** Excerto fornecido **
#####

Relatam-nos as férias das amigas Rose e Windy, duas adolescentes que, desde muito cedo, passaram juntas as férias de verão, ao longo dos anos. Rose é ligeiramente mais velha que Windy e, no verão concreto, relatado nesta obra, essa pequena diferença de idade entre elas começa a ganhar relevância. Ao contrário dos verões anteriores, em que faziam todo o tipo de brincadeiras juntas, neste ano Rose começa a não ter tanta paciência para as brincadeiras e comportamentos mais infantis de Windy, e a ter outro tipo de interesses que surgem na puberdade: o interesse em fazer amizades com jovens mais velhos, mas também o interesse em observar com verdadeira atenção os adultos e as relações que eles têm entre eles. 
 
De facto, todas as crianças observam os adultos, mas é só a partir de uma certa idade, na adolescência, que começam a "dissecar" o comportamento adulto, reunindo dúvidas, colocando questões e começando a ganhar consciência de como poderão ser enquanto adultas. Ou como não quererão ser. Ora, isto é um paradigma que poucas vezes se vê num livro de banda desenhada, tendo em conta a sua profundidade. Mas isso também não faz com que “Finalmente o Verão” seja um livro demasiado técnico, do ponto de vista sociológico. 
 
Na verdade, esta é uma obra que se concentra em narrar eventos que até podem parecer mundanos e banais mas, aqui e ali, vão levantando o véu para assuntos mais sérios e maduros, que ficam subtilmente subentendidos na narrativa.
 
À semelhança do clássico da literatura infantojuvenil O Principezinho, de Antoine Saint-Exupéry, este é um livro que pode muito bem ser lido por uma criança mas que, no entanto, será o adulto que perceberá melhor os significados nas entrelinhas da narrativa. E por esse motivo, acaba por ser uma história soberba. 
 
Através da mera narração do dia a dia de Rose e Windy e de como ocupam as suas férias, Mariko Tamaki vai-nos mostrando as mudanças de interesses que acontecem forçosamente a todos nós, durante o período da adolescência. Tendo em conta que a narrativa versa sobre as férias, acentuando este amadurecimento natural dos jovens.

#####

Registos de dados
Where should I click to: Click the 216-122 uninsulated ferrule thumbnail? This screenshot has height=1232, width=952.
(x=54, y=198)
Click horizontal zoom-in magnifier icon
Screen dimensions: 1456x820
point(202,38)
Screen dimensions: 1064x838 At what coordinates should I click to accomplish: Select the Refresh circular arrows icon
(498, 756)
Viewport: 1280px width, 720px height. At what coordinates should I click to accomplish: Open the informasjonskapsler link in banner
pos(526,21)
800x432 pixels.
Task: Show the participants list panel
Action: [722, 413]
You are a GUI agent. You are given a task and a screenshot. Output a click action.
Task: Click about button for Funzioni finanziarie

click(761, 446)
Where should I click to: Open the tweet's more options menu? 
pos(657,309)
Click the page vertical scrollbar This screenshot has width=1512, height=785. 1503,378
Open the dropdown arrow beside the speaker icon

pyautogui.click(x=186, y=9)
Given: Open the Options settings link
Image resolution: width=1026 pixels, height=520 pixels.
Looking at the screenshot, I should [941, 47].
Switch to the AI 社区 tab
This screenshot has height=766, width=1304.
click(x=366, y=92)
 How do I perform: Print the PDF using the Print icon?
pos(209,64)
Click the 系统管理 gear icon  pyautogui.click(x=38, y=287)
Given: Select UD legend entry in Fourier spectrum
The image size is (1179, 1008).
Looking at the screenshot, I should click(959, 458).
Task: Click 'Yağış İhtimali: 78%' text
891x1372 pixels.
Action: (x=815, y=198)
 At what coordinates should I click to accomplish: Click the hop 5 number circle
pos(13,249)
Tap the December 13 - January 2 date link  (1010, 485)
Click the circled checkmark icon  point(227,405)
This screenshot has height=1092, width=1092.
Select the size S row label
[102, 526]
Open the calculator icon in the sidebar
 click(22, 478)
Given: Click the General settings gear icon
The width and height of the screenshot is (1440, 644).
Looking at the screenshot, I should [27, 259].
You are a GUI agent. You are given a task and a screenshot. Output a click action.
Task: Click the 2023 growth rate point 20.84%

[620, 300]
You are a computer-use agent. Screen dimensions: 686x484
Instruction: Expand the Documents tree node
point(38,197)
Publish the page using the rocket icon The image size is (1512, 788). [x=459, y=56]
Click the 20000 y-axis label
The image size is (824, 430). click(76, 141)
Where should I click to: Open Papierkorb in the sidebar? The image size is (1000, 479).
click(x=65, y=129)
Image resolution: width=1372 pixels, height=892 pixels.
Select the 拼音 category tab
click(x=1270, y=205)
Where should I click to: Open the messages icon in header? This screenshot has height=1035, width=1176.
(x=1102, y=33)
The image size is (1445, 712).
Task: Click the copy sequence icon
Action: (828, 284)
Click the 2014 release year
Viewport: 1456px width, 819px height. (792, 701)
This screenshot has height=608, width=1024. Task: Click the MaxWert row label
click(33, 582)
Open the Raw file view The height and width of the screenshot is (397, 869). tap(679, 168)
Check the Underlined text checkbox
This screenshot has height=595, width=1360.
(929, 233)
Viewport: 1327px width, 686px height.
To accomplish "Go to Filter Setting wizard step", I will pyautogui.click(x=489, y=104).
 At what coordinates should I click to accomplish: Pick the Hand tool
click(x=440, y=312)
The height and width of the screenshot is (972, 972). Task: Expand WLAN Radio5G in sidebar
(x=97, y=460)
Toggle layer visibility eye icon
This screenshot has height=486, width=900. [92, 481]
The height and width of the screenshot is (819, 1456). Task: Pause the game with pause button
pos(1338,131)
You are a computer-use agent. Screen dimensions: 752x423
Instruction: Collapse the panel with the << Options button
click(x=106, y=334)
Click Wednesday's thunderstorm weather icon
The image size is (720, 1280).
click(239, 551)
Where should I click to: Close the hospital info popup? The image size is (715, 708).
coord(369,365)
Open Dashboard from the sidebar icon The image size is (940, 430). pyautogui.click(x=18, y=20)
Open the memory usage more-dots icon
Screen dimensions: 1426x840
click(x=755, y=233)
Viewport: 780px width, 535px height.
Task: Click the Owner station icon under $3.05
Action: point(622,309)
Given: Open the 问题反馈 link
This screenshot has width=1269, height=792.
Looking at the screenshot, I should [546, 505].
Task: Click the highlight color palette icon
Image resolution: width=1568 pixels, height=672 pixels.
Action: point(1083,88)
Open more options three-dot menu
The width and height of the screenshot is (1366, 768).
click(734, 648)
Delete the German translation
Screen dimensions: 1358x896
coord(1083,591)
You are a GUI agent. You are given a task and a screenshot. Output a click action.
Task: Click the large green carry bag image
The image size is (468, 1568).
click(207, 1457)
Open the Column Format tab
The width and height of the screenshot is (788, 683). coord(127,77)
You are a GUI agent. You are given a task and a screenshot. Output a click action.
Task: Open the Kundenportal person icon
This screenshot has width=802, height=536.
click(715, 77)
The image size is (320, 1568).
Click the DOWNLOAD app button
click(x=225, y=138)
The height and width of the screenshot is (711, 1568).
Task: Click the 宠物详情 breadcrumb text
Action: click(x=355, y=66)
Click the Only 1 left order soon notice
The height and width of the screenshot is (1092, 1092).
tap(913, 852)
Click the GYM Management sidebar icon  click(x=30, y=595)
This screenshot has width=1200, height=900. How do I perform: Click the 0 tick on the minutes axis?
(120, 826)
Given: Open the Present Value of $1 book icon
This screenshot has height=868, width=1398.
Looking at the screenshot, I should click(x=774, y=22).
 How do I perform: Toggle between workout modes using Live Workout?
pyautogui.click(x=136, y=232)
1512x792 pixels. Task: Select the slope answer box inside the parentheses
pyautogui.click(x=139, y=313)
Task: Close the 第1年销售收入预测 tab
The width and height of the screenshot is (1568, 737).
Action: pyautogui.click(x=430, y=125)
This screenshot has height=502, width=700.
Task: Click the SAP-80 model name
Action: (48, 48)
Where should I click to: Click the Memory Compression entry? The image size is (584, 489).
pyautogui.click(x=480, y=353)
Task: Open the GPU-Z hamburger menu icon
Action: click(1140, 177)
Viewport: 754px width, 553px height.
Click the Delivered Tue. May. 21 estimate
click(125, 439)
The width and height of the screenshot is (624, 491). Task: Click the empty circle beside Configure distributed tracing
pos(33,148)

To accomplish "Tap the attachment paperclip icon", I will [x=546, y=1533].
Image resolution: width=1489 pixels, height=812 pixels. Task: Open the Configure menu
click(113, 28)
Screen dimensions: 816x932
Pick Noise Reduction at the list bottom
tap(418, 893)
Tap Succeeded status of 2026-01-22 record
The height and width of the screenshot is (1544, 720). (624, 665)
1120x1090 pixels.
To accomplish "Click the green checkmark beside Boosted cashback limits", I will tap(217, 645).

#####

** Pedidos **
1. Reproduza o excerto sobre «Finalmente o Verão» desde "De facto, todas" até "subentendidos na narrativa.", inclusive.
2. No excerto sobre «Finalmente o Verão», com que clássico da literatura infantojuvenil se compara o livro?
3. Prossiga o excerto sobre «Finalmente o Verão» a partir do ponto em que termina.
Os registos não entram em nenhuma destas tarefas.

** Tarefas resolvidas **
1.
De facto, todas as crianças observam os adultos, mas é só a partir de uma certa idade, na adolescência, que começam a "dissecar" o comportamento adulto, reunindo dúvidas, colocando questões e começando a ganhar consciência de como poderão ser enquanto adultas. Ou como não quererão ser. Ora, isto é um paradigma que poucas vezes se vê num livro de banda desenhada, tendo em conta a sua profundidade. Mas isso também não faz com que “Finalmente o Verão” seja um livro demasiado técnico, do ponto de vista sociológico. 
 
Na verdade, esta é uma obra que se concentra em narrar eventos que até podem parecer mundanos e banais mas, aqui e ali, vão levantando o véu para assuntos mais sérios e maduros, que ficam subtilmente subentendidos na narrativa.

2. Com O Principezinho, de Antoine Saint-Exupéry.

3.
 
Mas não é só ao nível narrativo que este “Finalmente o Verão” brilha. Também ao nível gráfico esta obra surpreende e encanta. As ilustrações são-nos dadas a preto e branco, ou melhor a "azul e branco", o que permite à obra conquistar uma tonalidade cromática muito suave, com maravilhosos sombreados a azul, chegando por vezes a parecerem ter sido feitos com o recurso à esferográfica, que percorrem todo o livro, pautando de forma singular o aspeto gráfico da obra. 
 
O desenho de Jillian Tamaki apresenta influências quer do comic americano, quer do manga japonês, quer da banda desenhada franco-belga. Este misto de tantas influências permite à autora apresentar um estilo de desenho que acaba por ser original e apresentar a sua própria assinatura em termos estéticos.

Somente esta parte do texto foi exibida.